Opportunity Information: Apply for PAR 23 097

The National Institutes of Health (NIH) is offering a discretionary health research grant opportunity titled "Mood and Psychosis Symptoms during the Menopause Transition (R01 Clinical Trial Optional)," Funding Opportunity Number PAR-23-097 (CFDA 93.242). The overall goal is to support translational research that clarifies why mood disorders and psychotic disorders can first appear, worsen, or change course during the menopause transition (MT). By focusing on the biology and behavior linked to this life stage, the program is intended to surface clear, testable targets that can later be used to design and refine new or improved treatment and prevention strategies for people experiencing clinically significant psychiatric symptoms during perimenopause and menopause.

The scientific emphasis is on novel, innovative, hypothesis-driven work that connects clinical presentation to underlying mechanisms. NIH is specifically interested in studies that explain neurobiological and behavioral processes associated with depressive symptoms, anxiety, bipolar disorder, schizophrenia-spectrum symptoms, and related mood or psychosis phenomena as ovarian function becomes more variable and reproductive hormones fluctuate. A key theme is moving beyond description and toward mechanistic understanding: applications are expected to articulate how proposed measures and analyses will illuminate mechanisms of action rather than simply document symptom prevalence or correlations.

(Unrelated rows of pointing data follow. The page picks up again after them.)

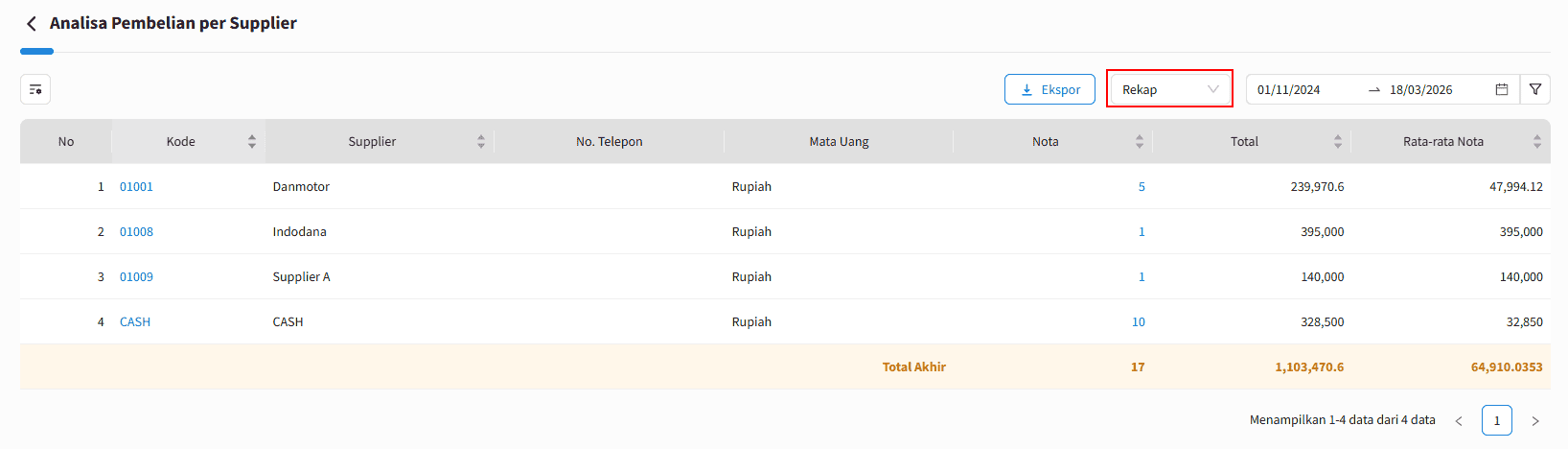This screenshot has width=1568, height=449.
Task: Open supplier code 01001 link
Action: [x=136, y=187]
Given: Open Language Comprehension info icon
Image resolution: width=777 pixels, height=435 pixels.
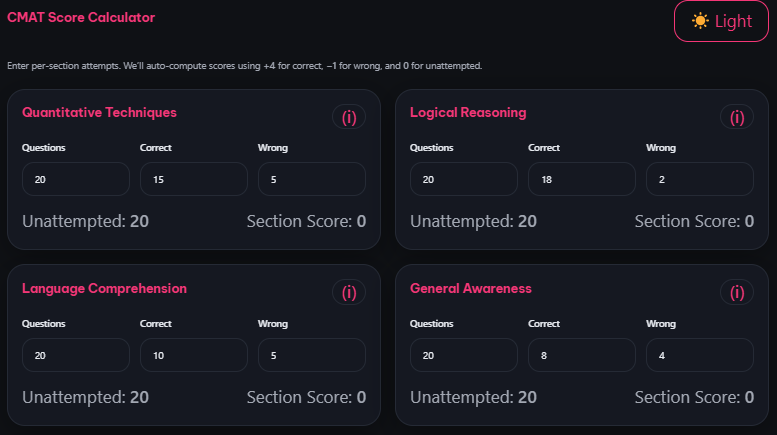Looking at the screenshot, I should click(349, 293).
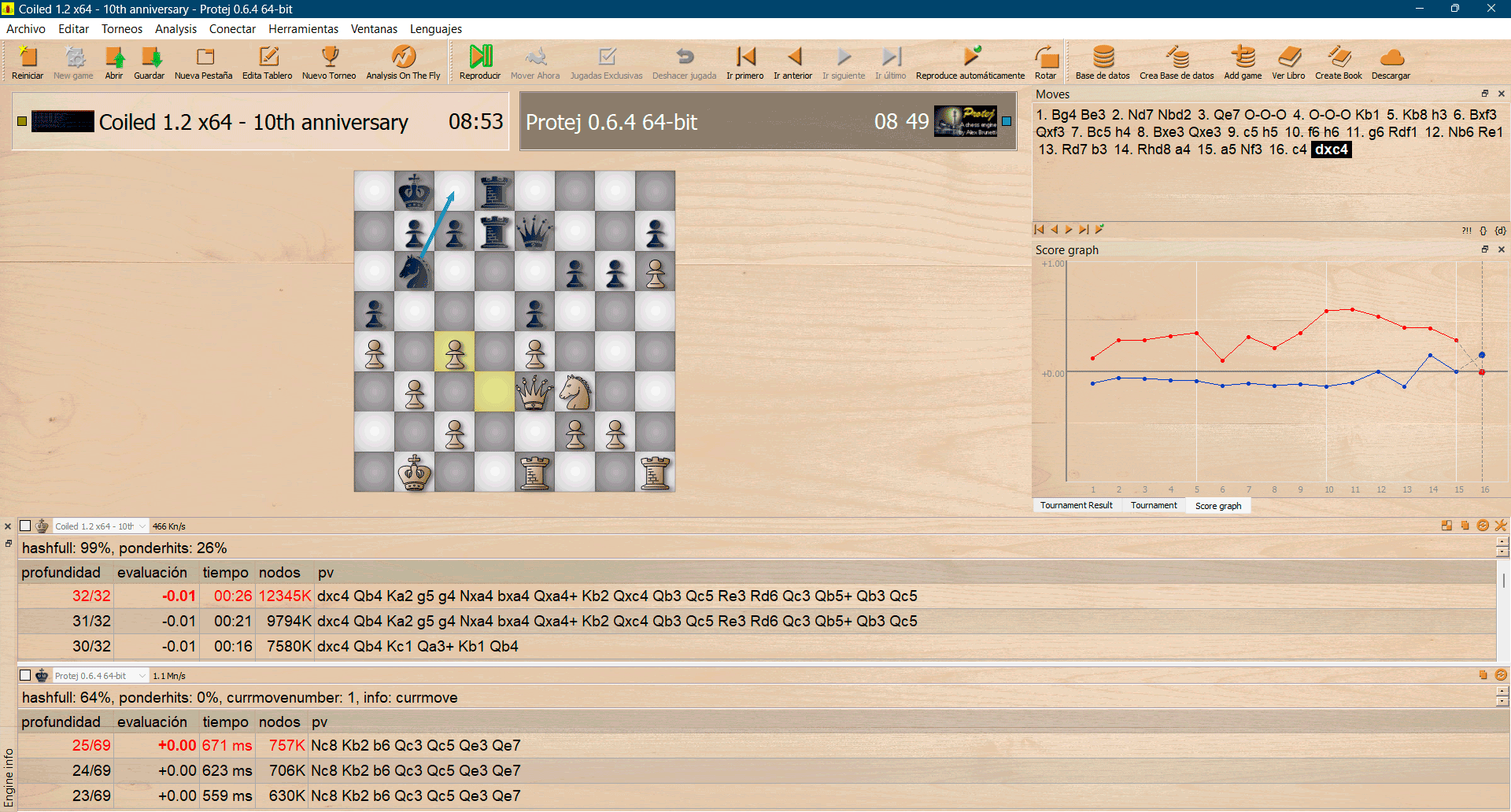Toggle Analysis On The Fly
Image resolution: width=1511 pixels, height=812 pixels.
[403, 62]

Within that broader aim, the opportunity highlights several priority areas. One is the real-world overlap of "classic" psychiatric symptoms with menopause-related symptoms such as hot flashes, night sweats, and sleep disturbance, including how those physical symptoms interact with mood, cognition, and daily functioning. Another is the role of reproductive steroids and their changing patterns during the menopause transition, including how hormonal variability may affect brain systems involved in emotion regulation, stress responsivity, reward processing, and psychosis-related pathways. The FOA also encourages careful attention to staging and diagnosis, meaning applicants should consider how mood and psychosis symptoms may differ depending on menopausal stage and how diagnostic clarity can be improved when symptoms of menopause and psychiatric illness occur together. In addition, NIH signals interest in co-occurring psychiatric and menopause symptoms, psychosocial factors common in midlife (for example, stress, caregiving demands, health changes, or social role transitions), and the importance of differential diagnosis so that clinicians and researchers can distinguish between overlapping symptom profiles and identify who is at greatest risk for severe or persistent illness.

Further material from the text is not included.